[Record excerpts]:

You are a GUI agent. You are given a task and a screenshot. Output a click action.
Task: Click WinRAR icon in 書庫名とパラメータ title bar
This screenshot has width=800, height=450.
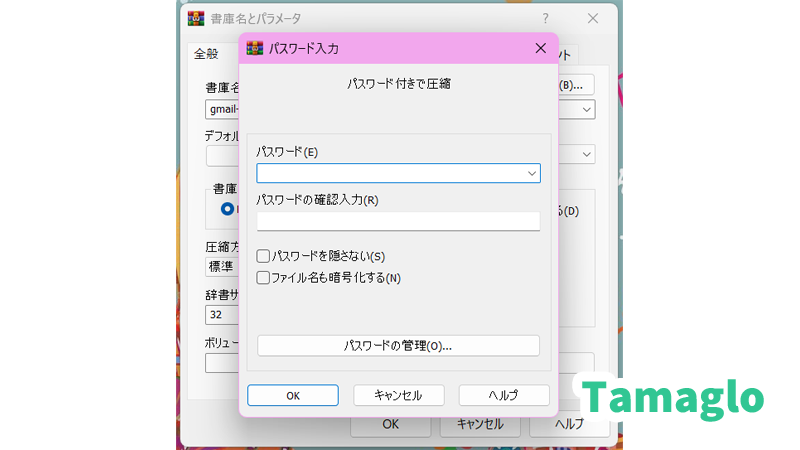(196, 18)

* * *

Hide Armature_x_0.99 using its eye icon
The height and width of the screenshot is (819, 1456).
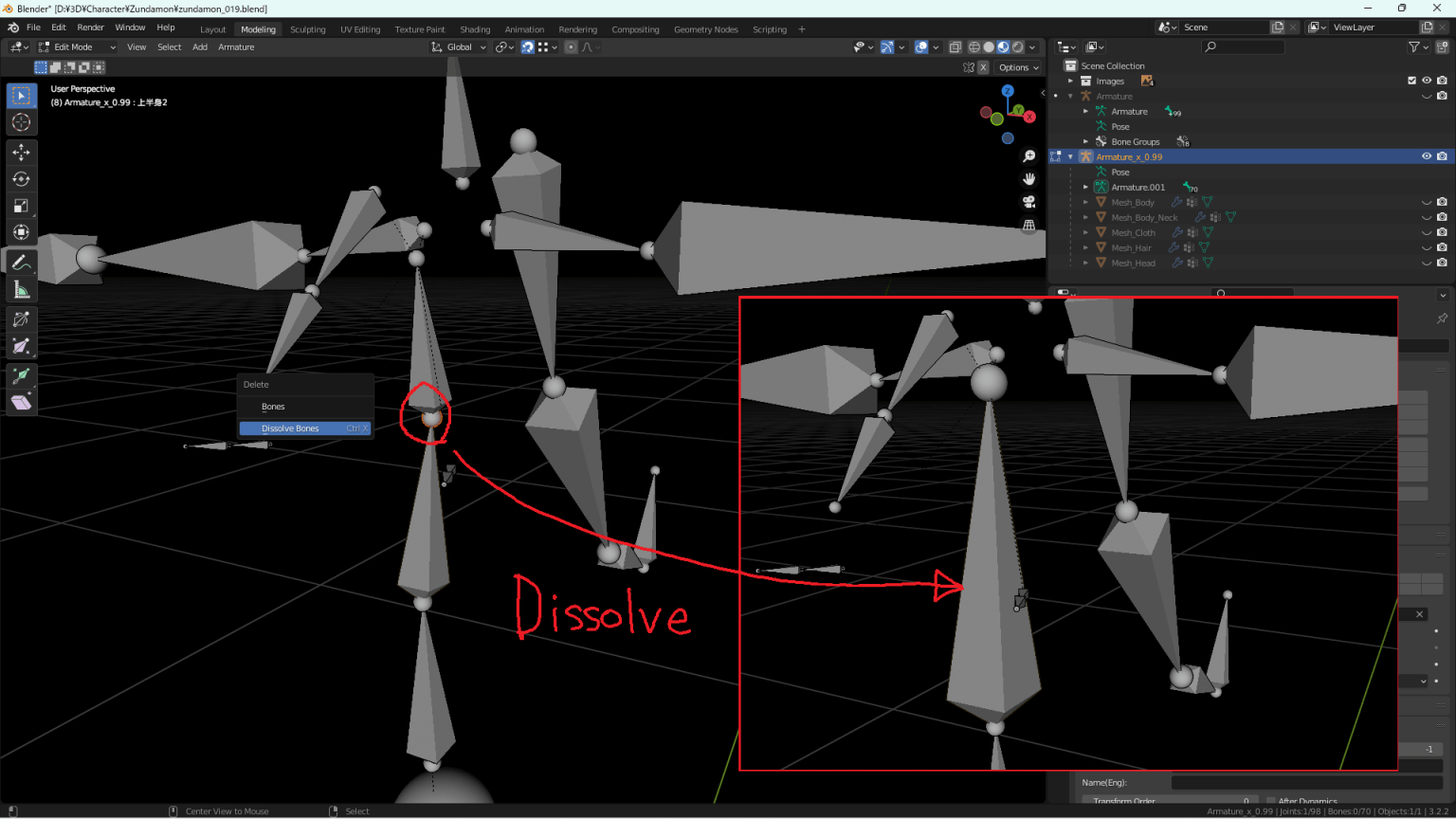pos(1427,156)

[Work to complete]:
Wherever a line of the listing above contains the string "icon", copy that line.

[Answer to this task]:
Task: Click WinRAR icon in 書庫名とパラメータ title bar
Hide Armature_x_0.99 using its eye icon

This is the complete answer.